Finnish Police are a Threatened Species

Looking at the Eurostat 2016 statistics on police numbers in Europe Finland comes second, after Hungary, with the smallest number of police officers per hundred thousand of the population.

This number is half of the European average and is both good news and bad news for Finns.

The numbers of police have been reduced as a matter of policy by the main political parties over the past decade, when austerity has been the main political mantra.

The good news is that we pay much less for having our streets and homes safe. The bad news is that we cannot be sure that things will remain safe and secure.

Up until now, we have been a law-abiding country that is the envy of the rest of the world. We spend heavily on education and have a reasonably good social safety net to prevent poverty and crime developing. It could be better but the results are clearly to be seen in two uncontroversial facts:

  1. Finland has second best police force in the world.

The International Police Science Association publishes the World Internal Security & Police Index (WISPI)that ranks Finland second after Singapore on the WISPI, was the highest ranked of the five Nordic countries. All five ranked in the top 15 of the Index, with an overall score of 0.863. Like the third ranked country Denmark, Finland had excellent scores on the process, legitimacy, and outcomes domains, but a below average score on the capacity domain. Finland scored the best of any country on the legitimacy domain with a score of 0.919, the second highest process domain score, and the ninth highest score on the outcomes domain.

  1. Finland has Europe’s smallest prison population per thousand inhabitants

According to Eurostat we happen to have the lowest prison population in relative terms.

The above sounds good but the free movement of people within Europe and increased levels of immigration from outside Europe due to wars and climate change does not necessarily improve security and safety here in Finland.

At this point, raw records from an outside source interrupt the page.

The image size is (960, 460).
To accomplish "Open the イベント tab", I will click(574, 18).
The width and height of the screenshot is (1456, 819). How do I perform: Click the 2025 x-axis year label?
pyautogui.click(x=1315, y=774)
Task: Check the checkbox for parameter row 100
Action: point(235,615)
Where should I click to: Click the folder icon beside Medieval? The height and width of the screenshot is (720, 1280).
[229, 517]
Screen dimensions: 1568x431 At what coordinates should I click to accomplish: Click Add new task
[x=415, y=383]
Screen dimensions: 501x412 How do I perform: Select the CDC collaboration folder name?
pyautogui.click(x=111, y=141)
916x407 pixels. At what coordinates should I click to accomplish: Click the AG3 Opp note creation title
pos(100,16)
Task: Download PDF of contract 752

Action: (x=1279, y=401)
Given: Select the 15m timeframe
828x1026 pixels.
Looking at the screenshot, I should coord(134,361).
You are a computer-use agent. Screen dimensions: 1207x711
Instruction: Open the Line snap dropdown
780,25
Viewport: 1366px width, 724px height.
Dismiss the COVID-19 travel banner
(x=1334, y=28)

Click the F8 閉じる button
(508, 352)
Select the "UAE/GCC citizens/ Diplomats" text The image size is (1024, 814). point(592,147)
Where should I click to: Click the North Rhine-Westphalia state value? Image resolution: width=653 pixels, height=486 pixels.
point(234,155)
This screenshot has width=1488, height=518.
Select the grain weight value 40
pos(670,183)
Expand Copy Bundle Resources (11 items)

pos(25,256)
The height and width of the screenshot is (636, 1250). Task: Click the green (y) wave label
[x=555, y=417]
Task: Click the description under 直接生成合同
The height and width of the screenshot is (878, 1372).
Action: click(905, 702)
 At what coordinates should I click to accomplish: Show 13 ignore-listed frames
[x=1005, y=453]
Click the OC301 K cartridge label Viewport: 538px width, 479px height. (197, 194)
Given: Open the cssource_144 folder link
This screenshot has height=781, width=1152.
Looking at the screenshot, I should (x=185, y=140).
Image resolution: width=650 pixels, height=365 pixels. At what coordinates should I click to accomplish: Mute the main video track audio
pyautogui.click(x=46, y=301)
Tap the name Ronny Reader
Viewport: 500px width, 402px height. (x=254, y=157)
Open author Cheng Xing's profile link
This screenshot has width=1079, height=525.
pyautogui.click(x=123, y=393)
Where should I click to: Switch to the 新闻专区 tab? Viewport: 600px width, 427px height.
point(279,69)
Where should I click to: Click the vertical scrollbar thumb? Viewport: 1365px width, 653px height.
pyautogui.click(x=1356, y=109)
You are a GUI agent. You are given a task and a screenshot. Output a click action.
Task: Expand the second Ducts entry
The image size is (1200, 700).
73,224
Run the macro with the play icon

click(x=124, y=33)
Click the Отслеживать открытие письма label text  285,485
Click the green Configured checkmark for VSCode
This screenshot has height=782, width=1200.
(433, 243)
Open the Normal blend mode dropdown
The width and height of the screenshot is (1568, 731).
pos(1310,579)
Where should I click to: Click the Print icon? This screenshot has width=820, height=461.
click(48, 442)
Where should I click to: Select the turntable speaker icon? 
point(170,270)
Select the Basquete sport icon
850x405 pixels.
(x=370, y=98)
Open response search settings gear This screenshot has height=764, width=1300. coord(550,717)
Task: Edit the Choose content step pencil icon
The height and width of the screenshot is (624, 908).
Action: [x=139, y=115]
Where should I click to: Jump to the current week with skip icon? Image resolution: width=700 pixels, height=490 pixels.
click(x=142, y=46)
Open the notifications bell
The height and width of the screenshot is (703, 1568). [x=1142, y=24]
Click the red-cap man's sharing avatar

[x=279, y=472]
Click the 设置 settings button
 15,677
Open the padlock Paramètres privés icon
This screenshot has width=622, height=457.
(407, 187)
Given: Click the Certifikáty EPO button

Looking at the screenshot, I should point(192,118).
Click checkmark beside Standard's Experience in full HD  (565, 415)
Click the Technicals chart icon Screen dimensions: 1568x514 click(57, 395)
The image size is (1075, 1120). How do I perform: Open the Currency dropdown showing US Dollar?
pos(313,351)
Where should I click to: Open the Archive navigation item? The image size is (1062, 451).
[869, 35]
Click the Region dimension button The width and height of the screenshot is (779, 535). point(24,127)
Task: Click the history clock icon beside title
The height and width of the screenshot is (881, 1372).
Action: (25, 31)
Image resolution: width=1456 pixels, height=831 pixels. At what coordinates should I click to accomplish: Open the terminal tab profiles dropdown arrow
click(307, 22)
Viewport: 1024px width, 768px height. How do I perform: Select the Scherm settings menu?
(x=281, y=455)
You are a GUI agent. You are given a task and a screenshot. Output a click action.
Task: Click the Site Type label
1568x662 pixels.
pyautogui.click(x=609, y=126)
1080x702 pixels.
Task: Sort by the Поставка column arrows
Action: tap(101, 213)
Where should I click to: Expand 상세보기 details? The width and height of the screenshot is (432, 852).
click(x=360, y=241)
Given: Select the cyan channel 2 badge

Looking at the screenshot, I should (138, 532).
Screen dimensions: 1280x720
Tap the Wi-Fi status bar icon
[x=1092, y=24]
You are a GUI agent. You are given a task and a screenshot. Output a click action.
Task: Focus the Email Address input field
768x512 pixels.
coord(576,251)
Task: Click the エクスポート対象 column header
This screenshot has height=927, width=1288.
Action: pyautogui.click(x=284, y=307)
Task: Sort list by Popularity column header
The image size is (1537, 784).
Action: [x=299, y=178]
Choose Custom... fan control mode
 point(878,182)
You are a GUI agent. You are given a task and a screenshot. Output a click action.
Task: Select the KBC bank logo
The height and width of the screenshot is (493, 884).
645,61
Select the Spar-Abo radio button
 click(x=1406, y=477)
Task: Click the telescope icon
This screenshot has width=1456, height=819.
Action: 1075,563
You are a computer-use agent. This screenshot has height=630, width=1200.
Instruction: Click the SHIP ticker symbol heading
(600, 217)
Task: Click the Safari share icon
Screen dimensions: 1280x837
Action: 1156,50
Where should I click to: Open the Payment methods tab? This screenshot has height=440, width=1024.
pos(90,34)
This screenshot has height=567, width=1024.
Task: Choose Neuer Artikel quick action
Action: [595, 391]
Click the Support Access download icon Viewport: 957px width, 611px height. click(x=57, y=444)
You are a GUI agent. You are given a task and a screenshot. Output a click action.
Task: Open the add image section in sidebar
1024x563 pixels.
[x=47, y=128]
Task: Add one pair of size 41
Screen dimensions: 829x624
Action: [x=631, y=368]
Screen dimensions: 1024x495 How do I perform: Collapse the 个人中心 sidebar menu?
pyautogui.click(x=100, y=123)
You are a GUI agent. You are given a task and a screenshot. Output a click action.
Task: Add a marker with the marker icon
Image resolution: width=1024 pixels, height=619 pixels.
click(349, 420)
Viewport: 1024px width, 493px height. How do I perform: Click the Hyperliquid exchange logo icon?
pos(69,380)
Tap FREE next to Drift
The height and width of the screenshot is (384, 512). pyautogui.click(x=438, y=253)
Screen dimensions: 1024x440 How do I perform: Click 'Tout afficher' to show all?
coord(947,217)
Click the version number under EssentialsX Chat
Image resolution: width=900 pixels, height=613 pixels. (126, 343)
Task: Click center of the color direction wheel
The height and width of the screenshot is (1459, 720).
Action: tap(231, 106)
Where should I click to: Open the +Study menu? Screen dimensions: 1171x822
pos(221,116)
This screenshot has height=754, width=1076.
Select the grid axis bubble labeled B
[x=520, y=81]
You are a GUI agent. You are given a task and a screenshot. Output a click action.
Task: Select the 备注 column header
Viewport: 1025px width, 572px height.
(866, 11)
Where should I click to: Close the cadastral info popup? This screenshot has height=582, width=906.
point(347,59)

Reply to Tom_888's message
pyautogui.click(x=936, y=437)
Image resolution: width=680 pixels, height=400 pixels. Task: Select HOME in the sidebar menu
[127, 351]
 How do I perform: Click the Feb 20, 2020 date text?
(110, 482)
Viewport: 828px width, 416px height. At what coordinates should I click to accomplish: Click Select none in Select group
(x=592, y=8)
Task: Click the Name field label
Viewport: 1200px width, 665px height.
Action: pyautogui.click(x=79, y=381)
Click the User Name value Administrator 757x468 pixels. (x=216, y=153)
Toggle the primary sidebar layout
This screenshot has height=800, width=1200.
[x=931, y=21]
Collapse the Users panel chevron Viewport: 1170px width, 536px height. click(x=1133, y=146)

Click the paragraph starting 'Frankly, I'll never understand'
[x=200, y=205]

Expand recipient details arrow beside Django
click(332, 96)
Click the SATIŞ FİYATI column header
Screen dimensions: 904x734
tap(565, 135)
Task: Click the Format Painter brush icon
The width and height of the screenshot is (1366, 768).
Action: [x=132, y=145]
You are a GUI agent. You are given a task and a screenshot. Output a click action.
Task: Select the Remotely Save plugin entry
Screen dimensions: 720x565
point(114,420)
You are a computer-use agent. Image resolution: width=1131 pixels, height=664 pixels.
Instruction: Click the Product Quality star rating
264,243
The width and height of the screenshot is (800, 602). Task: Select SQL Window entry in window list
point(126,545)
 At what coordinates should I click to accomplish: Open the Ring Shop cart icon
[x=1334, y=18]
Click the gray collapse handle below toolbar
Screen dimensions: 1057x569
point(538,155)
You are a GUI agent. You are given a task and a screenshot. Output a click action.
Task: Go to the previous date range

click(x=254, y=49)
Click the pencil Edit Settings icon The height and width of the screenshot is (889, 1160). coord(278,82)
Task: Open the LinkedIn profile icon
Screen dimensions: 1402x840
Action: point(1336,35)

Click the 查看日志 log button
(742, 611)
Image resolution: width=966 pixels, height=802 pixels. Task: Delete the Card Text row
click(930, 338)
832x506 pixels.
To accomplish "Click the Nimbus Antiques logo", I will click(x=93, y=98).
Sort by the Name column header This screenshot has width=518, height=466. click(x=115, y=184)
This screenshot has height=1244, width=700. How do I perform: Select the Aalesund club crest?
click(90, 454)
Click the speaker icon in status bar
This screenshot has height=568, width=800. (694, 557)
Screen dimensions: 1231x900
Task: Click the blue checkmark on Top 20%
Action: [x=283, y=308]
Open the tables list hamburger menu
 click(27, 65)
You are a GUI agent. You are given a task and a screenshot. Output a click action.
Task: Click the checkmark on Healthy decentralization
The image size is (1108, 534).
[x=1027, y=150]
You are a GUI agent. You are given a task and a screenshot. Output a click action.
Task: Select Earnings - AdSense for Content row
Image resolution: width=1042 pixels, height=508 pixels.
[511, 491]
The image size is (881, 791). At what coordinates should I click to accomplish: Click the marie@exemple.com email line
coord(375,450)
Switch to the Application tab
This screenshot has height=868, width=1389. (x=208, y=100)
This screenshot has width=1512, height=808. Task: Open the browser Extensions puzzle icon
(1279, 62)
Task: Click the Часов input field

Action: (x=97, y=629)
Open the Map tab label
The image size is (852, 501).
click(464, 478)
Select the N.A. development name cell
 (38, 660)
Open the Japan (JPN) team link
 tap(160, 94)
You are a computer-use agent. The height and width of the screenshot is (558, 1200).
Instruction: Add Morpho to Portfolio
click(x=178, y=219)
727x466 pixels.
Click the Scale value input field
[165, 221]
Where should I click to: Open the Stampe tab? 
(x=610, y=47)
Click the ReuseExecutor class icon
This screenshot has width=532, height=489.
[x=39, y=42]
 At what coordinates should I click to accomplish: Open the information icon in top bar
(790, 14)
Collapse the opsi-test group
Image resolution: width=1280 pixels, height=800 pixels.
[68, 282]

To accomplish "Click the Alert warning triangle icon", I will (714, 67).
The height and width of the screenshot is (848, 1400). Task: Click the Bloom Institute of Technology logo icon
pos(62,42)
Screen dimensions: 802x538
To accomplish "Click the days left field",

What has been more noticeable in the press are comments and complaints from the general public that lessor crimes have not been followed up by the police. For instance, cycle thefts, small burglaries, crimes involving domestic violence, etc. This was conformed in a recent disclosure of a 2014 PowerPoint instructions handed (sorry only in Finnish) out to the police force by their bosses, that recommended that such lessor crimes be left aside to concentrate on more important ones!

Naturally the Conservative Party Interior Minister was officially offended by the existence such instructions before accepting the reality that party had been the driving force for this reduction in police resources. Politicians always appear reluctant to take responsibility for the mistakes of their former colleagues! We can only hope that new election promises will be made to correct the errors of their ways.